The Private Placement raised gross proceeds of C$1,800,000 through the issuance of 15,000,000 units at a price of C$0.12 per unit. Each unit is comprised of one common share of Xebra (a “Share”), and a half warrant. Each full warrant entitles the holder, on exercise, to purchase one Share at a price of C$0.25 for a period of 12 months from the closing date of the Private Placement. An aggregate of 257,063 shares, 504,560 warrants and C$60,547 will be paid in finders’ fees. The securities issued in the Private Placement are subject to a hold period expiring on August 9, 2022.
Xebra intends to use the proceeds of the Private Placement for general working capital purposes.

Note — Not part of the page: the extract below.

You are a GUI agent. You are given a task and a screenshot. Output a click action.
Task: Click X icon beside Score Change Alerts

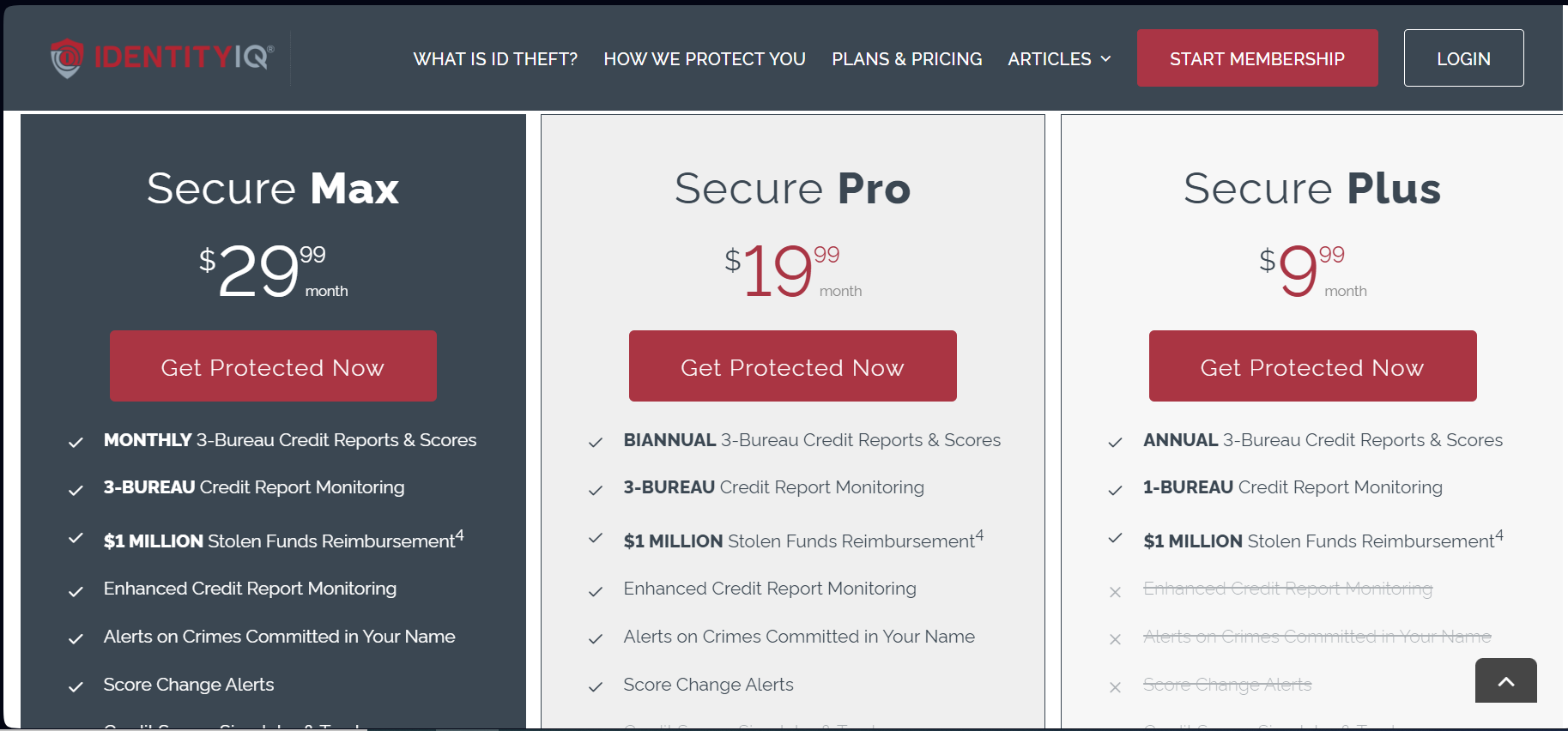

The securities offered have not been, and will not be, registered under the U.S. Securities Act of 1933, as amended (the “U.S. Securities Act”) or any U.S. state securities laws, and may not be offered or sold in the United States or to, or for the account or benefit of, United States persons absent registration or any applicable exemption from the registration requirements of the U.S. State Securities Act and applicable U.S. state securities laws. This press release does not constitute an offer to sell or the solicitation of an offer to buy securities in the United States, nor any other jurisdiction.
ON BEHALF OF THE BOARD:
SOURCE Xebra Brands Ltd.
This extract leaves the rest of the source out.